Bien que Peskov ait laissé la porte ouverte à un contact rapide "si nécessaire", le message marque une pause significative dans le lien personnel que Putin a entretenu pendant des années avec Nicolás Maduro, arrêté début janvier et transféré aux États-Unis pour faire face à des accusations de trafic de drogue que l'ancien président nie.

Depuis Moscou, on assure que les contacts diplomatiques entre les deux pays se poursuivent à un niveau régulier, mais l'absence d'un geste direct envers Rodríguez contraste avec le moment politique que traverse le Venezuela et avec le rôle central que les États-Unis ont assumé dans la phase actuelle de transition.

La déclaration russe intervient alors que Delcy Rodríguez a resserré ses liens avec Washington après avoir pris la présidence par intérim. La Maison Blanche a réitéré publiquement que son gouvernement a "rempli toutes les exigences" posées par Donald Trump, y compris un accord énergétique d'une valeur de 500 millions de dollars permettant aux États-Unis de commercialiser jusqu'à 50 millions de barils de pétrole vénézuélien et de gérer les revenus.

Trump n'a pas seulement défendu cette alliance temporaire, mais il l'a justifiée comme une manière d'éviter un scénario de chaos similaire à celui de l'Irak après la chute de Saddam Hussein. “Nous voulons une transition contrôlée”, a déclaré le président, qui a même décrit Rodríguez comme une “personne fantastique”, laissant clairement entendre que son soutien est stratégique et conditionnel.
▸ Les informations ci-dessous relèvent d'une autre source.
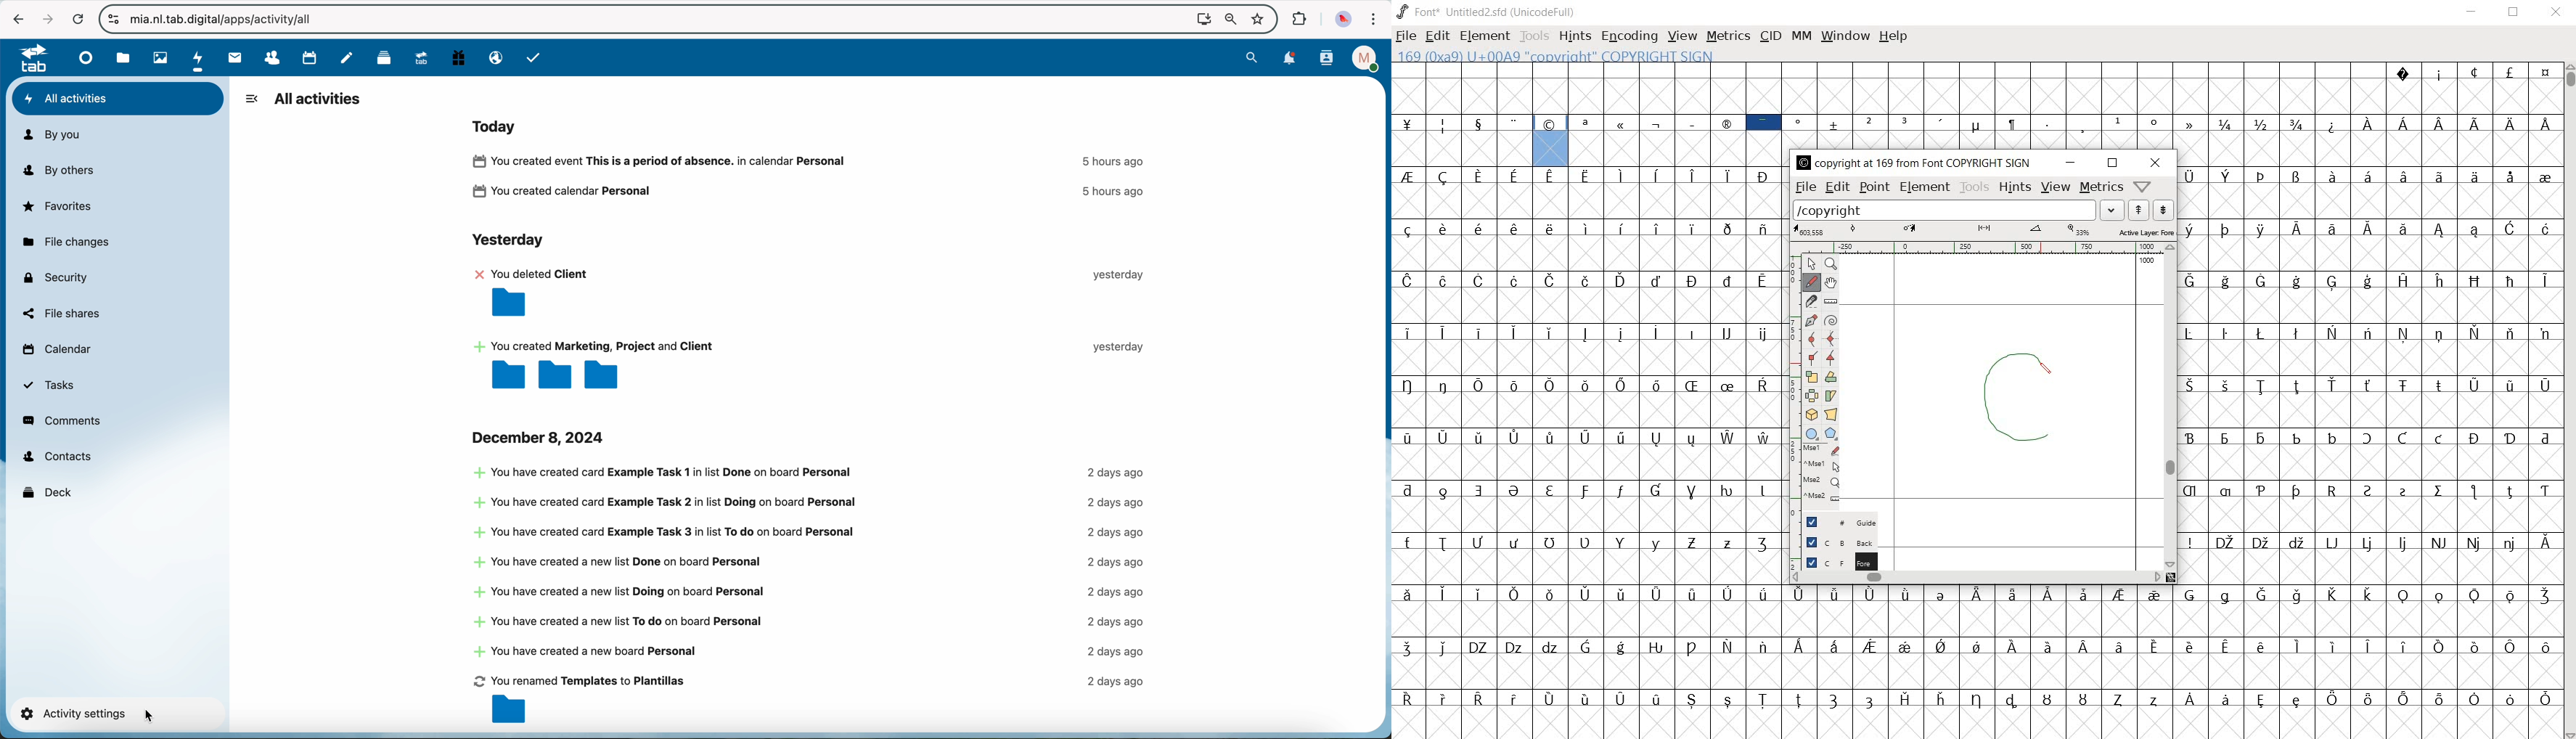  Describe the element at coordinates (251, 98) in the screenshot. I see `hide sidebar` at that location.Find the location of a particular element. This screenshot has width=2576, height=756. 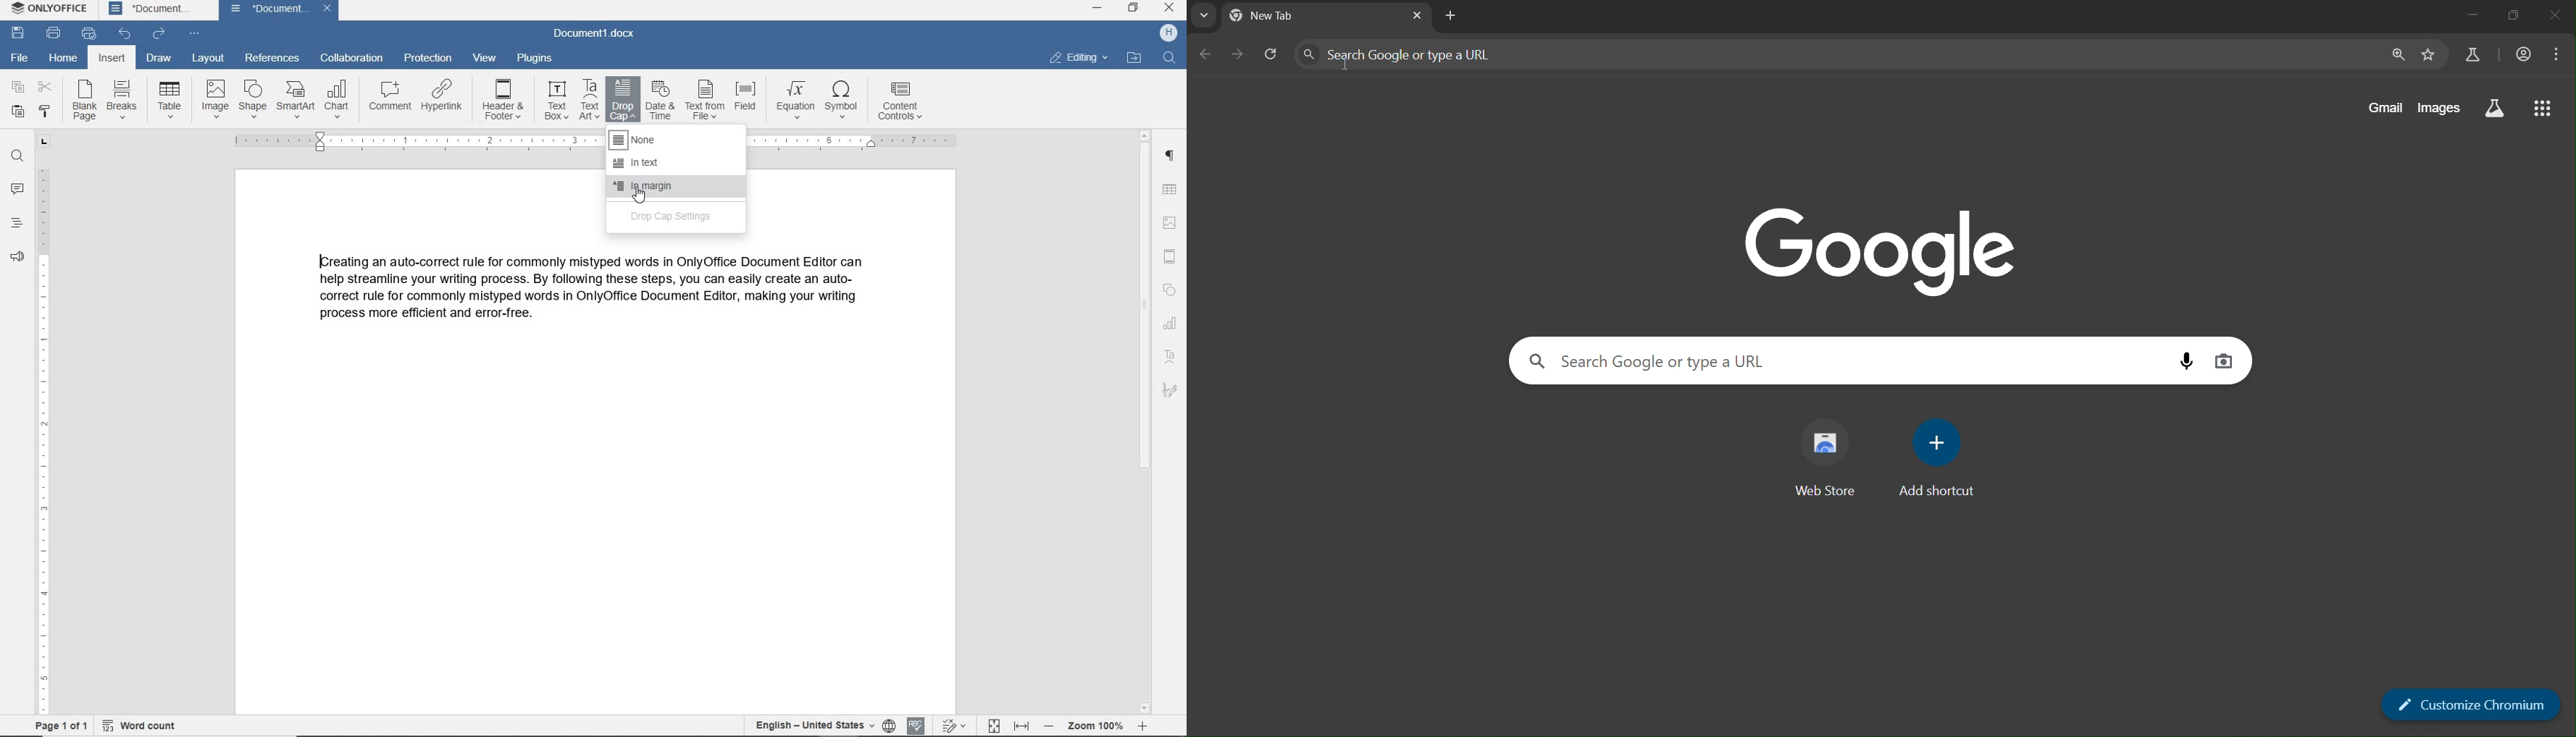

images is located at coordinates (2441, 109).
Dans ce même contexte, la présidente par intérim a reçu à Caracas le directeur de la CIA, John Ratcliffe, lors d'une réunion axée sur la coopération économique et la sécurité, un rendez-vous qui a souligné à quel point Washington a décidé de parier sur Rodríguez en tant que figure clé pour maintenir l'ordre interne tout en supervisant le processus de transition.